Leur découverte la plus saisissante est qu’il y a eu une augmentation de 520 % du bois flotté depuis la fin du XIXe siècle. Cinq cent vingt pour cent ! C’est hallucinant.

On pourrait croire que les zones reculées s’en sortent mieux, mais non : même les rivages les plus éloignés affichent une abondance comparable à celle des zones plus développées. L’industrie forestière a joué, sans surprise, un rôle majeur dans cette prolifération. Plus de 60 % des billes analysées portent des marques d’origine humaine. Et même celles classées comme ‘naturelles’ pourraient, à la réflexion, être indirectement liées à nous, par exemple via des glissements de terrain provoqués par l’exploitation forestière.

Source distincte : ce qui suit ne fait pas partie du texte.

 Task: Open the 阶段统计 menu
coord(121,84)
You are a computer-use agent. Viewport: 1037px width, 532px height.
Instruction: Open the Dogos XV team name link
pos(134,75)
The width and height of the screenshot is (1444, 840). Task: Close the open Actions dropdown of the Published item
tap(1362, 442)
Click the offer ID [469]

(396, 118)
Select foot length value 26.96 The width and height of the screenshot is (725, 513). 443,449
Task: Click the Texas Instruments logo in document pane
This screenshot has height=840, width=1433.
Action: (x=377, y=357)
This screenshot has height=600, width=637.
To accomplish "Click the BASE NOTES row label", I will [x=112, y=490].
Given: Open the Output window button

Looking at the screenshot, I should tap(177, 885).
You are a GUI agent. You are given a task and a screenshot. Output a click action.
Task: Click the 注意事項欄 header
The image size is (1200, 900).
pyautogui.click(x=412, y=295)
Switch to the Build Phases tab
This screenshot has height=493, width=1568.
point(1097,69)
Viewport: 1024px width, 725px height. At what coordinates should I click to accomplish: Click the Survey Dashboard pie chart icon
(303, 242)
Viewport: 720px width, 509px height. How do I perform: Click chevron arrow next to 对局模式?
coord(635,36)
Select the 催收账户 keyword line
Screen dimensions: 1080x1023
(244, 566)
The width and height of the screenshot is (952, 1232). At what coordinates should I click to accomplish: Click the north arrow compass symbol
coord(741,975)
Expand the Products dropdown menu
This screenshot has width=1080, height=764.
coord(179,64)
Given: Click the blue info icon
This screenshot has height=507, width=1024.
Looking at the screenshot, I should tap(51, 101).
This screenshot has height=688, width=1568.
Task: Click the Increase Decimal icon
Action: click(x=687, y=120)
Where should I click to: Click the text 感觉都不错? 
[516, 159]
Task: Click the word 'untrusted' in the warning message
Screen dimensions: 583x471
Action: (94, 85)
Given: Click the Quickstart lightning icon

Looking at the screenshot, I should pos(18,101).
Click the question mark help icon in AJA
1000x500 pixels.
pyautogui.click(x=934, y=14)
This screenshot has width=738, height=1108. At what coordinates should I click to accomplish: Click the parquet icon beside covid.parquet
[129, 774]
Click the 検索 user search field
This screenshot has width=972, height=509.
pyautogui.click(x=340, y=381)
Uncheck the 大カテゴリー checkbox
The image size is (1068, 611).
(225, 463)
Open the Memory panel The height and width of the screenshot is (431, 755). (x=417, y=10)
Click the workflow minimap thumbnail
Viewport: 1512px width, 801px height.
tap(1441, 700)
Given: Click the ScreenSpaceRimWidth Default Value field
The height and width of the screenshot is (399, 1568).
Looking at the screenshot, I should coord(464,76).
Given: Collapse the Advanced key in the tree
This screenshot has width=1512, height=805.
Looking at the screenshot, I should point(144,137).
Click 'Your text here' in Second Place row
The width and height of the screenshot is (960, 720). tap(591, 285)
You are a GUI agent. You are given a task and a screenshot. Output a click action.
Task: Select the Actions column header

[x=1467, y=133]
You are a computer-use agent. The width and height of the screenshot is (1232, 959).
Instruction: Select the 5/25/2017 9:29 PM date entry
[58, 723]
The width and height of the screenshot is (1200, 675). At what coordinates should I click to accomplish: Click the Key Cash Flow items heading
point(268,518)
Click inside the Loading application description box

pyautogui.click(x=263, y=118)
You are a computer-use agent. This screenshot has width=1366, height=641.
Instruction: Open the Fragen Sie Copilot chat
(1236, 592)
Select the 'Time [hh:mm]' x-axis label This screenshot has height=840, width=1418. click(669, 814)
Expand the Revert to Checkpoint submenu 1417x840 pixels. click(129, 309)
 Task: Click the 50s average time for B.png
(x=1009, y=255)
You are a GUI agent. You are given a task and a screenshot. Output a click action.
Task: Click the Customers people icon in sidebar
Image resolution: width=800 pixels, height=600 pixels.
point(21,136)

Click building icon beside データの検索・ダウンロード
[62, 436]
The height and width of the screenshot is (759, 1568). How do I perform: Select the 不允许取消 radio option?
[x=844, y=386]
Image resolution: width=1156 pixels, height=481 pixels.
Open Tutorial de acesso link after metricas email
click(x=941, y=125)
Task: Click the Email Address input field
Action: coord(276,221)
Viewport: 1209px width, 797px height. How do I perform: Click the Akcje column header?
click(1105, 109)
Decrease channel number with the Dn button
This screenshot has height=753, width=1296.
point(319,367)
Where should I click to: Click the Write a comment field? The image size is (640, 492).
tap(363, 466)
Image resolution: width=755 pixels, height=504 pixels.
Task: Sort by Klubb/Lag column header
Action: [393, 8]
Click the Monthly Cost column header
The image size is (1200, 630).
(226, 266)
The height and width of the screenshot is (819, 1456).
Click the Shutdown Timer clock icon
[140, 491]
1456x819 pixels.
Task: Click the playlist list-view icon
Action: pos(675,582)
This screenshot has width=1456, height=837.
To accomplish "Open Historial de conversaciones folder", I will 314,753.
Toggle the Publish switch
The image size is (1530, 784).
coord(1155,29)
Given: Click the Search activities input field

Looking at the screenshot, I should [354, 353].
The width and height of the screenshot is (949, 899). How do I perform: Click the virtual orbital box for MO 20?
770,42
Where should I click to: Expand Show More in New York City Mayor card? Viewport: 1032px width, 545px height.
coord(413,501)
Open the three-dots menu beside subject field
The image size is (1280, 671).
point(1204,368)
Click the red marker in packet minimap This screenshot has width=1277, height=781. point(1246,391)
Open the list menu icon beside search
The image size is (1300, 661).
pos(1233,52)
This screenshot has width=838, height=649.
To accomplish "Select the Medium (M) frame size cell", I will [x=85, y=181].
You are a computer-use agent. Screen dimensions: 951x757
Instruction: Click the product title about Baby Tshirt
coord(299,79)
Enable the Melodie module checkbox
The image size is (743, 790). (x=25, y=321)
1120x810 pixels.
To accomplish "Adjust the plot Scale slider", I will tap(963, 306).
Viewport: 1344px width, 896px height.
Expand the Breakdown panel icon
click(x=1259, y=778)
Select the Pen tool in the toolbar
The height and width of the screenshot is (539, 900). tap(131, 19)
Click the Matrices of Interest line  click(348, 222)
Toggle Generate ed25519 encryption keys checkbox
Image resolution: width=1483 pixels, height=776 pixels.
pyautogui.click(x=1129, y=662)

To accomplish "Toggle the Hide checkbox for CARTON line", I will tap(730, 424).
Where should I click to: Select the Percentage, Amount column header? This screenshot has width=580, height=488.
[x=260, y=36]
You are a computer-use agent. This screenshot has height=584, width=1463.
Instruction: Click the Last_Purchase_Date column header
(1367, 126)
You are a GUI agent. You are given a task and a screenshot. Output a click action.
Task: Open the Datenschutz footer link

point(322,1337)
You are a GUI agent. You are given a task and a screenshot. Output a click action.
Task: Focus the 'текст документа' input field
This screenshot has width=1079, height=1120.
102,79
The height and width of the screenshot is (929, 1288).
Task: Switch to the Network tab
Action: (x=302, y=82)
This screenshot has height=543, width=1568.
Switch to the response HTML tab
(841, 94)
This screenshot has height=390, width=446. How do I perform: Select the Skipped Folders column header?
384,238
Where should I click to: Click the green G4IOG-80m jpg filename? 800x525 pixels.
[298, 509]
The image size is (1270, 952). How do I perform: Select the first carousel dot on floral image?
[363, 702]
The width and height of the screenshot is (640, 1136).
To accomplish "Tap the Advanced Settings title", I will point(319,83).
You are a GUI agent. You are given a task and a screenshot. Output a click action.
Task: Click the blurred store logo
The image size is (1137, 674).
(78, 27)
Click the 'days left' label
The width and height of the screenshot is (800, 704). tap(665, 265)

Reconnaître et agir face à cette perturbation

Ce que nous révèle cette recherche, c’est que nous devons cesser de considérer ces troncs simplement comme des éléments de décor de plage. Selon M. Reimchen, il est temps de « reconnaître les billes de bois flotté comme une perturbation écologique significative », au même titre que le décapage par la glace ou les vagues de chaleur extrêmes. C’est une perspective totalement nouvelle pour beaucoup d’entre nous, je suppose.

Il est donc « critique », selon l’équipe de l’UVic, de commencer à prendre des mesures pour réduire la quantité de bois flotté qui finit dans l’environnement marin. Il faut également, bien sûr, introduire des mesures de conservation efficaces pour protéger les organismes fragiles de la zone intertidale qui, après tout, sont un maillon indispensable de notre écosystème côtier.

Le défi est de taille, mais les dégâts chiffrés sur les bernacles et le déclin des oiseaux de rivage (50 % !) nous rappellent, avec urgence, l’importance d’agir rapidement.